Mint shut down in March 2024. Intuit moved everyone over to Credit Karma — which is not a budgeting app, it's a credit-monitoring product with a different job. If you were one of Mint's 20+ million users and you still haven't found a real replacement, you're not behind. A lot of people just quietly stopped budgeting when Mint died.
This guide walks through what actually replaces Mint in 2026, and the trade-offs to weigh before you pick.
What Made Mint Worth Replacing
Mint did four things people relied on: it pulled all your accounts into one dashboard, auto-categorized your transactions, tracked your net worth, and it was free. Any real replacement needs to cover those same four bases — not just one of them.
What to Look for in a Mint Alternative
- Automatic bank syncing — through a trusted aggregator like Plaid, so you're not typing in transactions by hand.
- A genuinely useful free tier — not a 7-day trial that locks the basics behind a paywall.
- A clear privacy model — Mint made money partly by showing you financial product offers. Know how your replacement pays its bills.

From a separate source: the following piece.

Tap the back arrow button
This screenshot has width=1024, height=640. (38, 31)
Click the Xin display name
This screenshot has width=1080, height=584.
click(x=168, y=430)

- Your banks supported — especially if you bank in Canada, where a lot of US-only apps fall short.
- Net worth and reports — the at-a-glance picture Mint gave you.
The Main Options in 2026
- Monarch Money — polished, couples-friendly, but around $100/year with no free tier.
- YNAB — a powerful method (zero-based budgeting) with a real learning curve, at $14.99/month or $109/year.
- Copilot — beautiful, but iOS-only and US-only.
- Rocket Money — more of a bill-cancellation tool than a budget tracker.
- Sable — free to start with 2 bank connections, unlimited budgets, goals, and reports; supports US and Canadian banks; paid plans from $5/month.
The "You Were the Product" Problem
One quiet lesson from Mint's shutdown: a free app still has to make money somehow. Mint did it through partner offers and, eventually, by becoming part of a credit product. When you pick a replacement, look for one whose business model is simply "you pay for the app" — no ads, no data sales. That's the model we chose for Sable, and we give 20% of profits to charity on top of it.
How to Actually Switch (Without Losing Your History)
- Export your Mint/Credit Karma transaction history to CSV while you still can.
- Pick a replacement and connect your accounts through Plaid.
- Import the CSV so your past spending comes along for the ride.
- Set your top 3–5 budgets based on what you actually spent last month.
- Give it two weeks before you judge it — the first sync is always the messiest.
You don't need to mourn Mint. You just need a tool that does the same job without treating you like inventory.